Dossier : IMM-2900-06

Référence : 2007 CF 82

Montréal (Québec), le 25 janvier 2007

en présence de madame la juge Tremblay-Lamer

 

 

entre :

le ministre de la citoyenneté

et de l’immigration

demandeur

et

 

BRIAN PHILLIP KELLEY

défendeur

 

 

MOTIFS DU JUGEMENT et jugement

 

[1]               Il s’agit d’une demande de contrôle judiciaire présentée en vertu du paragraphe 72(1) de la Loi sur l'immigration et la protection des réfugiés, L.C. 2001, ch. 27 (la Loi), contre une décision de la Section d’appel de l’immigration (SAI) de la Commission de l’immigration et du statut de réfugié, qui a rejeté la demande présentée par le ministre de la Citoyenneté et de l’Immigration (le ministre) de révoquer le sursis à l’exécution d’une mesure de renvoi obtenu le 20 décembre 1996 en vertu de la Loi sur l’immigration, L.R.C. 1985, ch. I‑2, aujourd’hui abrogée (l’ancienne Loi).

[2]               M. Brian Kelley (le défendeur) est né au Guyana en 1962 et est devenu résident permanent le 15 mars 1990.

 

[3]               Le 23 août 1996, une mesure de renvoi a été prise à l’encontre de M. Kelley parce qu’il avait été déclaré non admissible en vertu des sous‑alinéas 27(1)d)(i) et 27(1)d)(ii) de l’ancienne Loi pour avoir été déclaré coupable de plusieurs accusations criminelles susceptibles d’entraîner des condamnations de plus de cinq ans d’emprisonnement et pour lesquelles le défendeur avait été condamné à des emprisonnements de neuf et de douze mois.

 

[4]               Le 20 décembre 1996, après son appel, le défendeur a obtenu un sursis de cinq ans à l’exécution de la mesure de renvoi sous réserve qu’il respecte un certain nombre de conditions qui ont été énoncées le 8 janvier 1997. Le 26 octobre 2001, ce sursis a été officiellement prorogé de cinq autres années, mais il était toujours soumis à l’obligation pour le défendeur de respecter les conditions.

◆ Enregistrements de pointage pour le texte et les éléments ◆
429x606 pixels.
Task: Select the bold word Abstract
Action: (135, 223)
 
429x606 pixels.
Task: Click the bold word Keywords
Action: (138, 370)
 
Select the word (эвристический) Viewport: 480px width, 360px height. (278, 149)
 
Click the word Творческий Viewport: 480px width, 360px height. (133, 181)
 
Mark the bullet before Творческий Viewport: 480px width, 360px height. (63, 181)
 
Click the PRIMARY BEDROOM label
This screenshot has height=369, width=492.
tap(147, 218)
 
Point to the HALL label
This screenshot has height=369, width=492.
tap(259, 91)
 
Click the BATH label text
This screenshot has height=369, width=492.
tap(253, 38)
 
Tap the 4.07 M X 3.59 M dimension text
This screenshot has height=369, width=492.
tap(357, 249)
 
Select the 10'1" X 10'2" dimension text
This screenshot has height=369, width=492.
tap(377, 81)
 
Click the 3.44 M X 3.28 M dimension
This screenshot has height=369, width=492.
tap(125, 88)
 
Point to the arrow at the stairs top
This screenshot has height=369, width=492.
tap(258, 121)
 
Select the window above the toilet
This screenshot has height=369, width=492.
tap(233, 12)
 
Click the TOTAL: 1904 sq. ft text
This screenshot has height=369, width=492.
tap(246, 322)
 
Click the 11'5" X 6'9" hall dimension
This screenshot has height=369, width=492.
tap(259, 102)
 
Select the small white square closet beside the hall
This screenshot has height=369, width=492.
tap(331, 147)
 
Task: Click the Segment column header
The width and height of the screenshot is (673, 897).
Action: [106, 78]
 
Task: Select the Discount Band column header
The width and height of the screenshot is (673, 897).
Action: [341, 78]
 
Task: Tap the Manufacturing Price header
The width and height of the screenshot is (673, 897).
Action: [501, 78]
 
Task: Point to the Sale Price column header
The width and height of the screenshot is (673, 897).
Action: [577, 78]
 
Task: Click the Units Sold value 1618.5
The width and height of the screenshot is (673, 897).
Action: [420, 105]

◆ Objectif ◆
Relevez toutes les dates complètes (jour, mois et année) de l'extrait de jugement, dans leur ordre d'apparition, en ne citant chacune qu'une fois. Les lignes ne sont pas nécessaires.

◆ Sortie complète ◆
- 25 janvier 2007
- 20 décembre 1996
- 15 mars 1990
- 23 août 1996
- 8 janvier 1997
- 26 octobre 2001